**Task goal**
Only the lines from the one containing "728x400 pixels." through the end of the entries are to be copied, exactly and without pictures, please.

=====

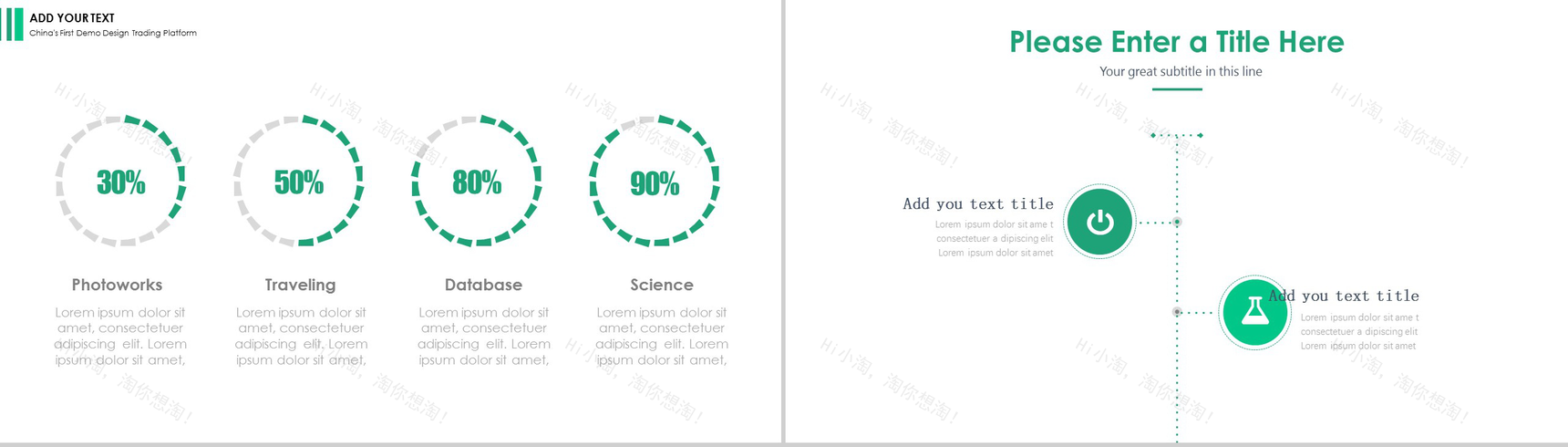This screenshot has height=447, width=1568.
Task: Select the Database heading
Action: pos(483,285)
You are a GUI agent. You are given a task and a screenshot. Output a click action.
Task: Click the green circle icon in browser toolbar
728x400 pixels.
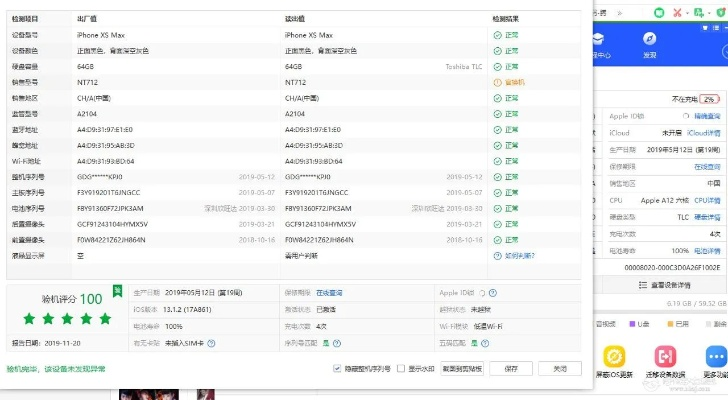coord(658,12)
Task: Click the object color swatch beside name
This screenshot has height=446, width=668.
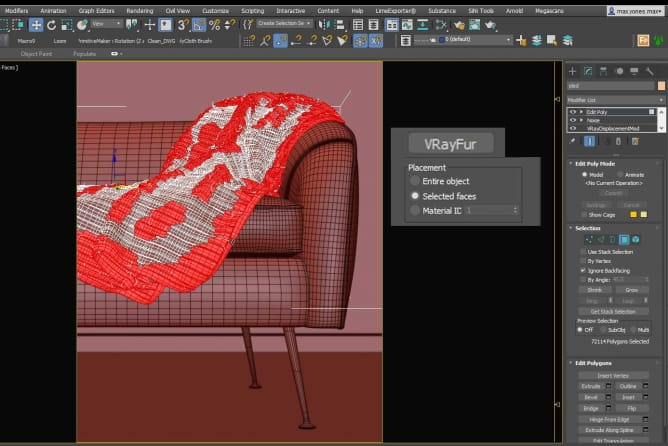Action: click(x=659, y=86)
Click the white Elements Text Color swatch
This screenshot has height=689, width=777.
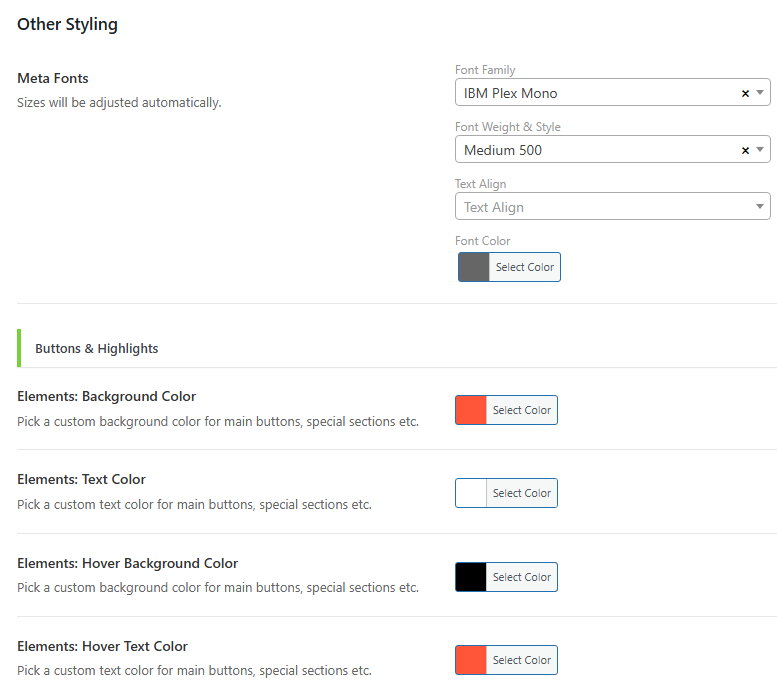pyautogui.click(x=471, y=493)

=====

**Result**
728x400 pixels.
coord(658,12)
Task: Click the object color swatch beside name
This screenshot has height=446, width=668.
Action: click(x=659, y=86)
Click the white Elements Text Color swatch
This screenshot has height=689, width=777.
pyautogui.click(x=471, y=493)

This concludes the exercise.